Abstract A16: Semaphorin 3A normalizes the tumor vasculature and impairs cancer progression in a Nrp-1-independent manner

Abstract

Abstract It is widely described that tumor vessel normalization, occurring in response to certain anti-angiogenic therapies, represents a remarkably advantageous anti-cancer strategy (1). We have demonstrated that Semaphorin 3A (Sema3A), an axon guidance cue part of class 3 semaphorins family, is an endogenous angiogenic inhibitor able to efficiently impair tumor progression, prolong the survival and normalize the tumor vasculature in different mouse models of spontaneous tumorigenesis (2).

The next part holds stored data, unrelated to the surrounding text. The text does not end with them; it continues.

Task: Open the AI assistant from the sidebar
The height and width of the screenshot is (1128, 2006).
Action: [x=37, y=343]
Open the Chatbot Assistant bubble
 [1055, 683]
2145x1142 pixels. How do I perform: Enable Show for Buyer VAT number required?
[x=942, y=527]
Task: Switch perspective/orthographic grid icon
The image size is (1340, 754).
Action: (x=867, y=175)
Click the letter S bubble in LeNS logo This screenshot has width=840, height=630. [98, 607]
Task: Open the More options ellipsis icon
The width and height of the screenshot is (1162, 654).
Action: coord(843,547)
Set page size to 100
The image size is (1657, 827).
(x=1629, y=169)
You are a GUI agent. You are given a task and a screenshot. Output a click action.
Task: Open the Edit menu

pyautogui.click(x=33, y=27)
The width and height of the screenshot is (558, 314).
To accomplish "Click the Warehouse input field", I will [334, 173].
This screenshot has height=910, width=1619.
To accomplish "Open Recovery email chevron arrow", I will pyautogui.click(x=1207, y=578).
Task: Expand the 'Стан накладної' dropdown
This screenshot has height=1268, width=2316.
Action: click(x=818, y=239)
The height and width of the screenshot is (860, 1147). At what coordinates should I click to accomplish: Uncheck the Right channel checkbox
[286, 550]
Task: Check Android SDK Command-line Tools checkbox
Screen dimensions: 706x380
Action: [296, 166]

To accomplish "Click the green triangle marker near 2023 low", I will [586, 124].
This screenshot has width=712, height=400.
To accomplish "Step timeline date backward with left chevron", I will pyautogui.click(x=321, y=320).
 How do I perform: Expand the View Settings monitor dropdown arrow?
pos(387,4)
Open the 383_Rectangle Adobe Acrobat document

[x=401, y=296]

Moreover, we recently showed that Sema3A, by extending the normalization window and abrogating tumor hypoxia, overcame the resistance to the anti-angiogenic therapy inhibiting metastasis dissemination (3). Stemming from these findings we sought to investigate the molecular mechanisms of vessel normalization and metastasis inhibition induced by Sema3A. Interestingly, by confocal microscope and western blot analysis, in a co-culture systems of human endothelial cells (ECs) and pericytes grown in contact, we observed that Sema3A dramatically down-modulated its receptor Nrp-1 in both cell types, with the consequent over-expression of PDGF-B and Ang-1, known to promote vessel maturation. Moreover, a wide screening of different genes and pathways modulated in the ECs/pericyte co-cultures, revealed that the most modulated was the HGF/Met pathway. In fact, we observed that c-Met phosphorylation was impaired in FACS-sorted ECs co-cultured with human pericytes, compared to ECs grown as single layer. To better investigate the specific role of Sema3A in modulating HGF/Met activation in vessels, we detected a strong inhibition of HGF-induced Met phosphorylation in Nrp-1 silenced ECs induced by Sema3A, suggesting that this semaphorin could directly interfere with Met signaling. Finally, treating an orthotopic mouse model of pancreatic ductal adenocarcinoma (PDAC) with adeno-associate virus (AAV)-8 expressing Sema3A, we observed a strong inhibition of tumor growth, a dramatic reduction of liver metastasis and a normalized and perfused tumor vessels phenotype. Remarkably, we found that Sema3A strongly and specifically inhibited Met activation in both tumor cells and vessels, in parallel to a down-modulation of Nrp-1 in normalized vasculature. We conclude that Sema3A normalizes the tumor vasculature and blocks cancer progression by acting on Nrp-1 and HGF/Met pathway.